For referendum organizer Lynn Carey, it made no sense to put projects this large so far from existing roads, police and fire stations and other infrastructure in Rio Rico and Nogales.
Last week's vote will put all Southern Arizona developers on notice that they must deal fairly with people living in an area slated for growth, and that existing residents can determine their future, said Carey, who moved to Tubac 15 years ago from Wisconsin.
"It won't be determined by people who come from outside the region to make a lot of money," said Carey, a 62-year-old Tubac Realtor.
The Arizona Constitution says the Legislature — which Carey interprets to mean in this case a Board of Supervisors — can't amend a citizen-generated referendum without a three-fourths margin. That translates to a 3-0 vote of the three-member Santa Cruz board, she said, when the board only voted 2-1 last year for the Las Mesas and Sopori Ranch plan amendments.
Hugh Holub, an attorney for the Las Mesas developers, disagrees with Carey over whether the requirement for the Legislature's approval can be applied to county supervisors.
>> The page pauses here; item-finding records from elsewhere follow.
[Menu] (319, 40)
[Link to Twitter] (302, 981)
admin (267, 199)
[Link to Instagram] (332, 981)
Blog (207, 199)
The Arizona Constitution's language on that point is ambiguous.
But looking long-term, Holub, a Southern Arizonan for more than 50 years and a one-time assistant Tucson city attorney, said that if residents want to preserve important land, "You have to go beyond arguing about zoning."
Holub, 62, lives in a century-old Tubac adobe home that he and his wife, artist Nancy Valentine, have spent more than two years restoring. Since his childhood, he has watched zoning fights drag on for decades. The only constant in the conflicts was that the battlegrounds keep moving farther out from Tucson.
But 25 years ago, he recalled, he persuaded a Southeast Side developer to sell a stretch of Cienega Creek to Pima County at the price the developer had paid for it. That was the start of a county greenbelt that has kept spreading around Tucson's southern edges.
"The real deal is putting areas into public ownership that the public wants to save," said Holub. "In 20 years, the battles will begin again with a new cast of characters, and the political climate changes. The hard line around the sprawl keeps getting busted."
But the realization that Santa Cruz County lacks money to acquire large open-space parcels led to the county's comprehensive plan that has low-density recommendations for the Tubac and Amado areas, said Bruce Pheneger, a Tubac architect.
"We look forward to developers coming to our community," said Rich Bohman, a Tubac custom-home builder who, like Pheneger, supported the referendum drive. "We just want it to be in keeping with our comprehensive plan."
Vote breakdown
Across Santa Cruz County, the projects were opposed by:
• 58 percent to 73 percent of voters in 11 Nogales precincts.
• About 90 percent of Elgin voters.
• 85 percent of Tubac and Amado voters.
• 63 percent to 70 percent of Rio Rico voters.
• 75 percent to 84 percent of Patagonia voters.